Of course. That's what caused my gloating. :-)

> Thanks for the explanation.  That makes better sense to me.  I didn't 
> realize
>private types couldn't be incomplete types (I'm sure I read it in the RM, 
>but
>I tend to learn better through trial/error then rereading than simply first 
>pass
>reading).

Private types have more capabilities than incomplete types, so it follows 
that the actual could not be incomplete.

> I've always seen the use limited private on generic parameters in most 
> examples
> and tutorials.  Does removing the "limited private" from the generic 
> parameters
> prevent me from having certain kinds of input types?

That's backwards.

> I.E. does
>
> generic
>   type Item_Type(<>) is tagged limited private;
>
> VS
>
> generic
>   type Item_Type(<>) is tagged;
>
> prevent me from using any specific types as input types to the package?

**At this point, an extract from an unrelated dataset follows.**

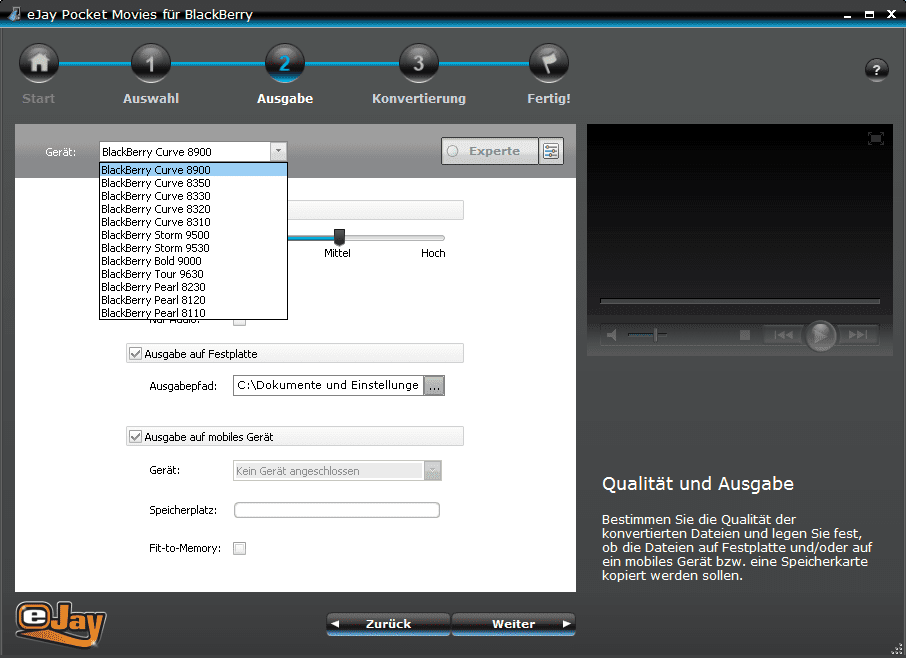This screenshot has width=906, height=658.
Task: Skip to next track in preview
Action: (858, 335)
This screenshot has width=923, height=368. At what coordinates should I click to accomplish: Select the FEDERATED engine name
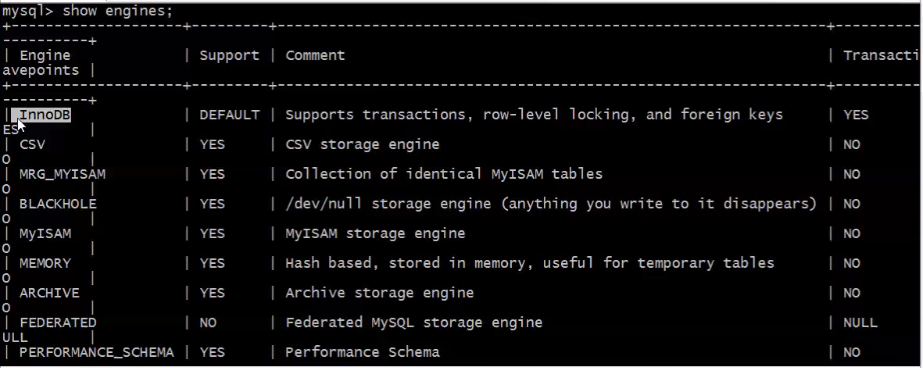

No, it's the other way around. "is tagged limited private" requires the 
actual type to be a full type, a concrete type (not abstract) and a tagged 
type. "is tagged" only requires a tagged type (it could be private or 
incomplete, or an abstract type).

For Ada before Ada 2012, formal "limited private" was the most general thing 
available for a generic (thus the use in books and the like), but formal 
incomplete types are more general than that. Of course, they can only be 
used like an incomplete type, and that is very limiting. It's not yet clear 
that much beyond signature packages can be created with them.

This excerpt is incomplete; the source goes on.